Невролог куда сильнее удивится, если я просто буду сидеть и молча смотреть на него, не объясняя причину.
Я окунул свой взгляд в его желудок, прошёлся по кишечнику. Этиловый спирт я вычислить без «молекулярного анализа» не мог, да и в этом не было острой необходимости. По одному запаху и результатам на экране алкотестера было очевидно, что Асакура пьян.
А причиной мог послужить кое-кто живой. Я увеличил масштаб и нашёл микрофлору невролога. Собственные бактерии кишечника, которые вырабатывают витамины и помогают нам переваривать овощи и фрукты, то есть — клетчатку.
Мало кто знает, но на самом деле человек фактически не может самостоятельно усваивать сложные углеводы, которые содержатся в растительной пище. У нас простой кишечник, один желудок и относительно узкий спектр ферментов. Вместо нас этим занимается микрофлора кишечника. Она арендует у человека жильё, питается частью нашей пищи, а взамен помогает в переваривании.
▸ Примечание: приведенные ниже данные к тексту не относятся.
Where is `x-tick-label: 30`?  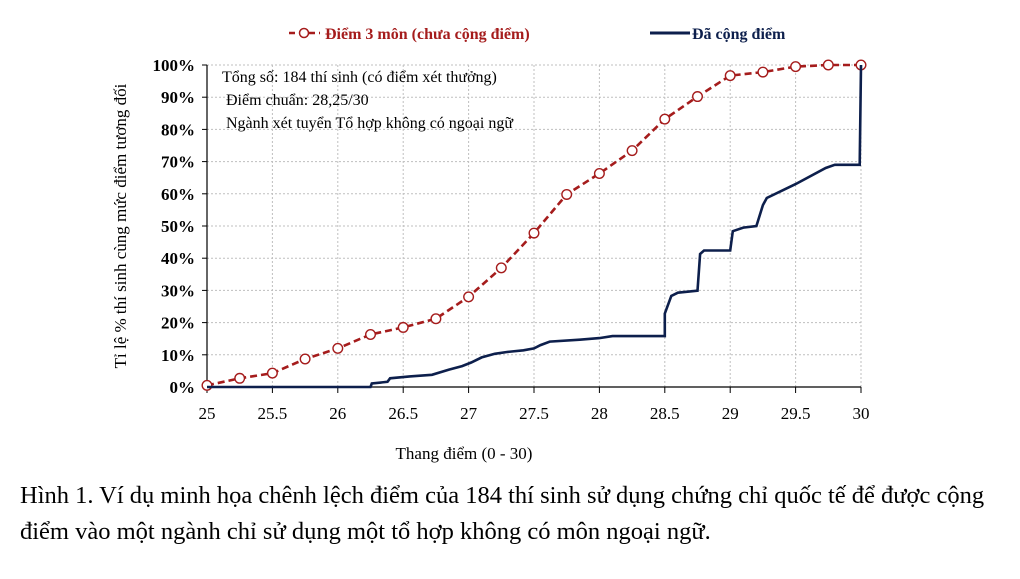 x-tick-label: 30 is located at coordinates (862, 414).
Именно поэтому после курса антибиотиков не рекомендуется злоупотреблять растительной пищей. Некоторое время микрофлора существует в спящем режиме из-за гибели своих собратьев, и из-за этого переваривать клетчатку некому.
Да! Получилось!
Я с трудом сдержался, чтобы не выкрикнуть это вслух. С прошлой жизни ещё ни разу не пытался рассмотреть бактерию «клеточным анализом». А именно бактерии меня и интересовали.
Теперь мои глаза работали, как мощный электронный микроскоп. Я был способен изучить каждую бактерию и даже определить её принадлежность. На обучение этому навыку я потратил не один год своей прошлой жизни. Меня долго обучал один лекарь-инфекционист, рассказывал, какие отличительные черты есть у каждой разновидности микробов.
И я нашёл тех, кто так меня интересовал. Вот они. Не просто бактерии. Одноклеточные грибы. Сахаромицеты. Простыми словами их можно назвать просто — дрожжи.
Поверить в это не могу… Я слышал об этом заболевании, но за всю свою карьеру ещё ни разу не сталкивался с ним вживую! Очень иронично, что в итоге я натолкнулся на него в Японии, ведь именно здесь его впервые и открыли.
— Всё, Джун-кун, открывай глаза, я закончил, — улыбнулся я.